It may seem like an oversimplification of one of the greatest mysteries of life, but in trying to figure how life on Earth first formed, chemical biologists at Harvard University are seriously thinking a lot about cake.
That’s because many theories about the beginning of life involve coming up with perfect mix of specific ingredients. That question often involves considering the perfect storm of chemicals that led to the creation of RNA, one of the building blocks of life. RNA is a molecule that takes the information stored in DNA, and uses it to synthesize the proteins needed to create healthy cells.
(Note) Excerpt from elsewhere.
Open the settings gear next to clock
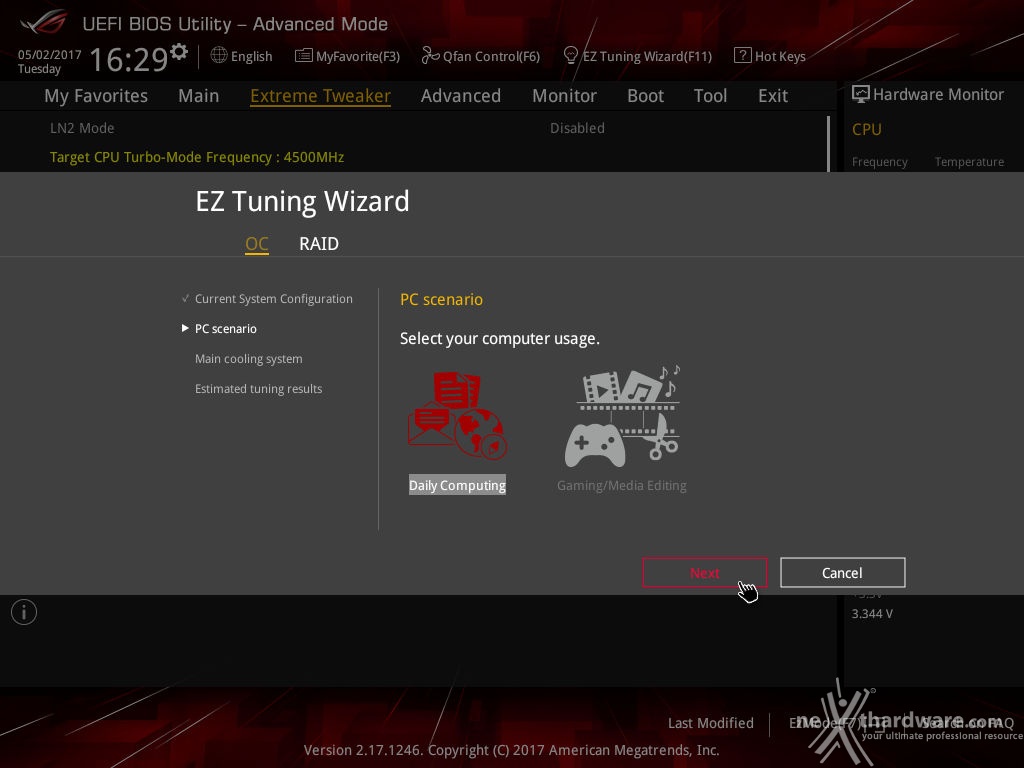(179, 52)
It has four nucleotides: adenine, guanine, cytosine, and uracil. Scientists know what led to the creation of cytosine and uracil, but have not been able to pin down the other two.
To test out new theories, researchers often attempt to create miniature replicas of early Earth in the laboratory, tiny models where they can play with the primordial ingredients believed to have existed at the time, in search of the perfect combination to make the cake rise, so to speak. That’s what researchers Jack Szostak and Seohyun Kim recently did, and they are now proposing, in a study published in the Proceedings of the National Academy of Sciences, that in the case of guanosine, an early substitute—inosine—might have also worked to create life. Going back to our extended cake metaphor: it’s like when a baker realizes they have no baking soda on hand, and so substitutes extra baking powder to achieve a similar end product.
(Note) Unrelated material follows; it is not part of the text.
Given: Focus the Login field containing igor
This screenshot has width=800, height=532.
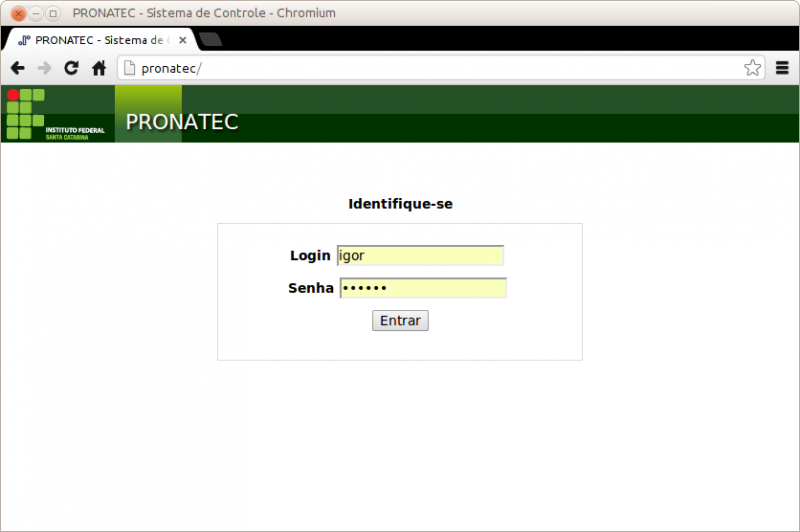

Of course, not everything is so easily substituted for. The researchers thought at first that 8-oxo-purine, a type of nucleotide believed to have been around on primeval Earth, could act as a replacement for adenine. But it was an imperfect substitution. “Like a cake baked with honey instead of sugar, the final product may look and taste similar, but it doesn’t function as well,” the researchers said in a statement. “The honey-cake burns and drowns in liquid. The 8-oxo-purine RNA still performs, but it loses both the speed and accuracy needed to copy itself.”
Nevertheless, the effectiveness of substituting inosine for guanosine should help others in the field build upon working theories about RNA’s crucial role in Earth life’s origin story.